I’m afraid the comment is representative of how PowerShell is perceived by many IT admins. They don’t have time to learn anything new or their hair is constantly on fire (to borrow a favorite Jeffrey Snover phrase). Even though the concepts of cmdlets, parameters and a pipeline seem easy and practically self-apparent, they are not. Especially for an administrator who has never had to open a command window before. Granted GUI-based admin tools might have been cumbersome, but at least you could make some educated guesses about how to use it. A command line is very different.

Many of us in the PowerShell community have been involved with PowerShell for so long that I think we forget, I know I do, sometimes what the experience is like the first time you see a PS prompt.  So what’s my point?

First, if you are a PowerShell professional, don’t forget what it was like the first time you saw a PS prompt. What can you do to help administrators learn, adopt and embrace PowerShell?
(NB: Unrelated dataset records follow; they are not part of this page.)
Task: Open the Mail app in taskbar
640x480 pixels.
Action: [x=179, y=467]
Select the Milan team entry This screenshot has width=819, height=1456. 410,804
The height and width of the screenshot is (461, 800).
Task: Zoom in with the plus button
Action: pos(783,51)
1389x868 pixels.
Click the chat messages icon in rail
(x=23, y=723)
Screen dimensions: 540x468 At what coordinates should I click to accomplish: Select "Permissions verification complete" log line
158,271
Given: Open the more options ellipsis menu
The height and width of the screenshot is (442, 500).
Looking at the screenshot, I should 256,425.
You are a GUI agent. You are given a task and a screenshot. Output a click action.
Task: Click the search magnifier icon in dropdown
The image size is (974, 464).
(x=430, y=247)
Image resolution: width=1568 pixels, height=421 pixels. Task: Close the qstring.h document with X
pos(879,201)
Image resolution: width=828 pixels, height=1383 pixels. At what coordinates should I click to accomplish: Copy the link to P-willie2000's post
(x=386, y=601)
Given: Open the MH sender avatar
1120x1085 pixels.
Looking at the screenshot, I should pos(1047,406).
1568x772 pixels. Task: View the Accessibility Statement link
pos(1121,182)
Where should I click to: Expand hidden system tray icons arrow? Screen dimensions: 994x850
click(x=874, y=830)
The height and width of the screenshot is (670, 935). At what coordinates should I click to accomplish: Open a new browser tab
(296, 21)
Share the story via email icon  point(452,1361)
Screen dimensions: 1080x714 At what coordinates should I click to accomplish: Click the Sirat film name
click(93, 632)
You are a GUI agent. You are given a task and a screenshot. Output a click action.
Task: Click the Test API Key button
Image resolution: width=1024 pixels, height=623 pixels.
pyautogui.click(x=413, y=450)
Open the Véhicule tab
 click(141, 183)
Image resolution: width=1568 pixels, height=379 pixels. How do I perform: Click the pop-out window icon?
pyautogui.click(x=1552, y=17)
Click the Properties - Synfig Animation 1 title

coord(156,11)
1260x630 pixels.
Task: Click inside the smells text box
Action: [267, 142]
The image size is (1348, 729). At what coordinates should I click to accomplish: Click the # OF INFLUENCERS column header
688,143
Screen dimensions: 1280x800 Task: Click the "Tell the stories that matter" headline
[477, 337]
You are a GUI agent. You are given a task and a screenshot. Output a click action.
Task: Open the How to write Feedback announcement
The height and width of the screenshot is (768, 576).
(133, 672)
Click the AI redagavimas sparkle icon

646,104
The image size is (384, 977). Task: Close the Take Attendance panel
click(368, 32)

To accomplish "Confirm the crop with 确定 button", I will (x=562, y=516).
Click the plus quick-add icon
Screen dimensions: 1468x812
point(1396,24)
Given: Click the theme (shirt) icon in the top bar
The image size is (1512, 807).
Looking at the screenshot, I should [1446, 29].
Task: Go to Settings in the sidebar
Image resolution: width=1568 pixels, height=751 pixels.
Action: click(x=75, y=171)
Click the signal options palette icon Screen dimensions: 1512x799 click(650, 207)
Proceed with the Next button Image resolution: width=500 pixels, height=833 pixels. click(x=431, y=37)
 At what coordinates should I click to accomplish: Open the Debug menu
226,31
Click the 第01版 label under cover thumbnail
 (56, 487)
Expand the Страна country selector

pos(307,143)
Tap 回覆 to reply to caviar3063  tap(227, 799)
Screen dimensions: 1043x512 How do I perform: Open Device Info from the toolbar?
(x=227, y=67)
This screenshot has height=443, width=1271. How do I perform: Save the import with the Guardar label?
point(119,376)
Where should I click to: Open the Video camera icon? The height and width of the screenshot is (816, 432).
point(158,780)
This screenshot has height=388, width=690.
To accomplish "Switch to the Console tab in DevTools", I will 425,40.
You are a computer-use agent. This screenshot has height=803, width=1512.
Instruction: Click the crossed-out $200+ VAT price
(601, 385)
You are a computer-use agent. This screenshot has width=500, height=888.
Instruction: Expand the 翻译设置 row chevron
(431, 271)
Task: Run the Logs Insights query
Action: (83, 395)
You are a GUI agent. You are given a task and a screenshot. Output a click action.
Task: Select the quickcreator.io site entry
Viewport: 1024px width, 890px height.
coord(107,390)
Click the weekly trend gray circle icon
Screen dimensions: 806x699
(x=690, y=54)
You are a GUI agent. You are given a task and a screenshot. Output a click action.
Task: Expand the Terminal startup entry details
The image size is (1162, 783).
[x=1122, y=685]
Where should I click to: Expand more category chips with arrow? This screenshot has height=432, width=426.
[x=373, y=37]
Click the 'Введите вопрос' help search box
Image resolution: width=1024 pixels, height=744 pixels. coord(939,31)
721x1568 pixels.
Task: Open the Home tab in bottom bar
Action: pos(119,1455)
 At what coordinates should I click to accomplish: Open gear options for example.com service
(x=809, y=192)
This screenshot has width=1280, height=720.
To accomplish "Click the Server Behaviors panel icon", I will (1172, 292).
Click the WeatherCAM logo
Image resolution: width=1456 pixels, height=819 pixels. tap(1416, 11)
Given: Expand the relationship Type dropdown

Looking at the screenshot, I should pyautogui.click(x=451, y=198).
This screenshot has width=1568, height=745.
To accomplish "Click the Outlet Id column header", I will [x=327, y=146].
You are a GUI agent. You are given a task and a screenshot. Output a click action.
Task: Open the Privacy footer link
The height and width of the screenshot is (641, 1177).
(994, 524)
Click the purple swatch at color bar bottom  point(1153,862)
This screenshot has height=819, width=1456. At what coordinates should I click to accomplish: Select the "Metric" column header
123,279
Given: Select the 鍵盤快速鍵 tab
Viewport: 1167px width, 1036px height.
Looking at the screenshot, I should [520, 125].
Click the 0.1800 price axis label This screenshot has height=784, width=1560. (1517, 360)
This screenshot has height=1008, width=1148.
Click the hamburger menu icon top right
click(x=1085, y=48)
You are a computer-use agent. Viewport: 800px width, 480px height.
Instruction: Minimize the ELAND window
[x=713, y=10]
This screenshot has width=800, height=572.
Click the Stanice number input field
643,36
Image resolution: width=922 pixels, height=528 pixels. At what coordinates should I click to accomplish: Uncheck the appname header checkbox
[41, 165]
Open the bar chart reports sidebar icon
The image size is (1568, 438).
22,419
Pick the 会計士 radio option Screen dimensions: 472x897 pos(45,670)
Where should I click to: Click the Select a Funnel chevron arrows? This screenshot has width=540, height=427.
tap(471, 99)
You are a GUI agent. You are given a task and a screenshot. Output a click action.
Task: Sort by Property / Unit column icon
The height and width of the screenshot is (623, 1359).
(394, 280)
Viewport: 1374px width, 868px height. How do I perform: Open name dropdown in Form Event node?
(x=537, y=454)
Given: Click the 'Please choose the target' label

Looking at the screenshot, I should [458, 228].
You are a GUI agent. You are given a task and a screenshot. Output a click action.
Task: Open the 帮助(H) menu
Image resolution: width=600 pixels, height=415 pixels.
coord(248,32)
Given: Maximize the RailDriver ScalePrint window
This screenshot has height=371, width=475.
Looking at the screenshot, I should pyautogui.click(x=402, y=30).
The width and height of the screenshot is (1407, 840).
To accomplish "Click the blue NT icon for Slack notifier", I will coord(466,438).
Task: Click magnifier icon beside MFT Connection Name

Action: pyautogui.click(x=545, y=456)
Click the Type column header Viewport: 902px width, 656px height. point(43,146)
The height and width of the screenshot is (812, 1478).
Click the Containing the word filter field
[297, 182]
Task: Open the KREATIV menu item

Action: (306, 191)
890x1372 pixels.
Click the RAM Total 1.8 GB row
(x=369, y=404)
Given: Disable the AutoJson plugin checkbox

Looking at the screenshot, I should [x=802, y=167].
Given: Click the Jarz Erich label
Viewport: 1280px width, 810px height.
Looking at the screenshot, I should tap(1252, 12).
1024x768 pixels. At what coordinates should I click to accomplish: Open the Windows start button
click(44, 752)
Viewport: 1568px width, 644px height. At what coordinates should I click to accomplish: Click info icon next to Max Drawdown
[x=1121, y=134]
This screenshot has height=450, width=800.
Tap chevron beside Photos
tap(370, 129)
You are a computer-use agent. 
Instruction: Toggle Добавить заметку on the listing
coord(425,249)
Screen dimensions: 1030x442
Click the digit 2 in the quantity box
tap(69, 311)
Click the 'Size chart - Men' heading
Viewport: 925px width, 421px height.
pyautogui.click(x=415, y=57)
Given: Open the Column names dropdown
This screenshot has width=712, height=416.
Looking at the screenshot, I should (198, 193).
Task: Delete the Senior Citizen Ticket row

Second, how did you first approach using and learning PowerShell? Did you buy a book or take a class? Did you read the user guide? Did you even know there is a user guide? Do you have any newbie best practices?

Finally, I hope you’ll take a minute to read the original Mr. Roboto comments and let me know what you think.  Is he right? Do you agree? Disagree? Are there directions you think Microsoft should take for future PowerShell versions?

PowerShell is here to stay and is only going to spread further into your datacenter. How do we make this process as easy and painless as possible?